== What to produce ==
Format the text of the records below as a JSON list of strings, one string per line, skipping blank lines and leaving out the pictures.

== Information provided ==
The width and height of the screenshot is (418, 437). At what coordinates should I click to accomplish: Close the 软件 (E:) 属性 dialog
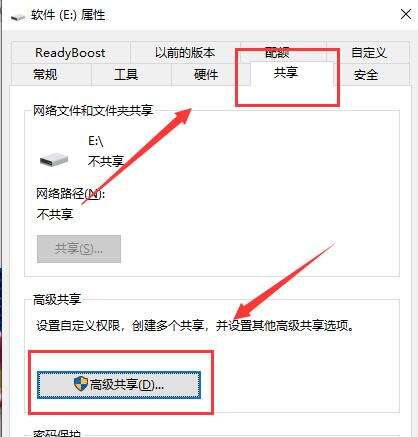point(406,14)
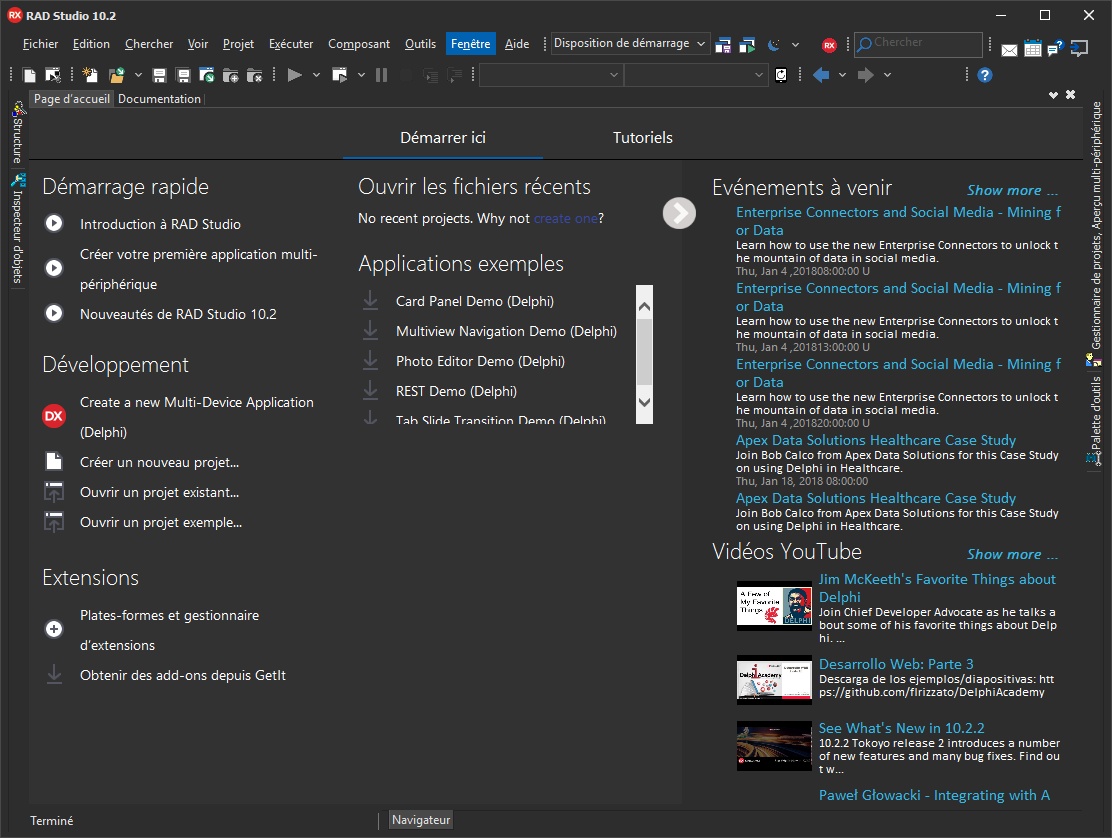This screenshot has height=838, width=1112.
Task: Click the envelope message icon
Action: coord(1010,49)
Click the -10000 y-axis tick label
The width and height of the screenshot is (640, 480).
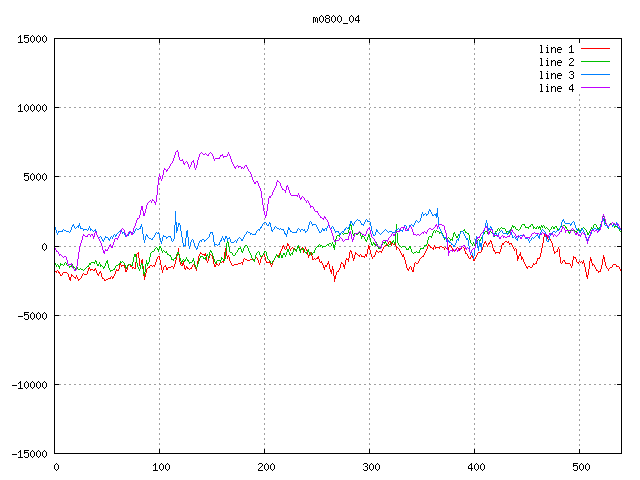[x=29, y=384]
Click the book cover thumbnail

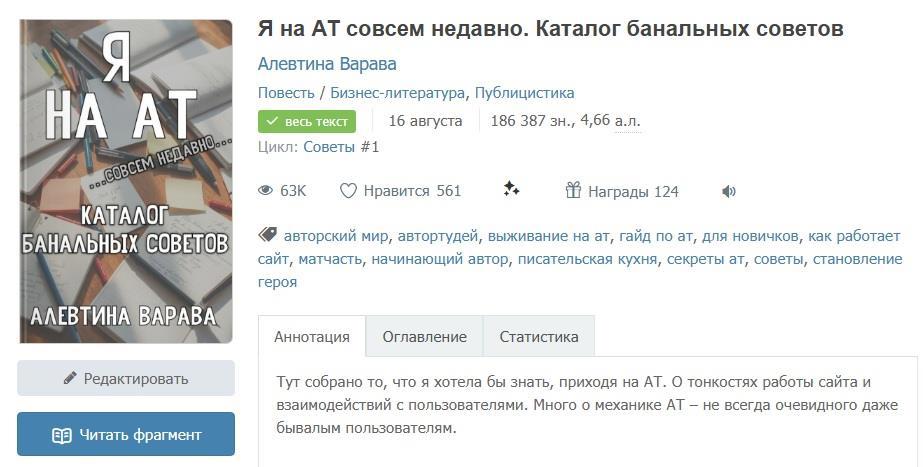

== Answer to this exercise ==
[
  "The width and height of the screenshot is (418, 437). At what coordinates should I click to accomplish: Close the 软件 (E:) 属性 dialog",
  "point(406,14)",
  "This screenshot has height=838, width=1112.",
  "Task: Click the envelope message icon",
  "Action: coord(1010,49)",
  "Click the -10000 y-axis tick label",
  "The width and height of the screenshot is (640, 480).",
  "[x=29, y=384]",
  "Click the book cover thumbnail"
]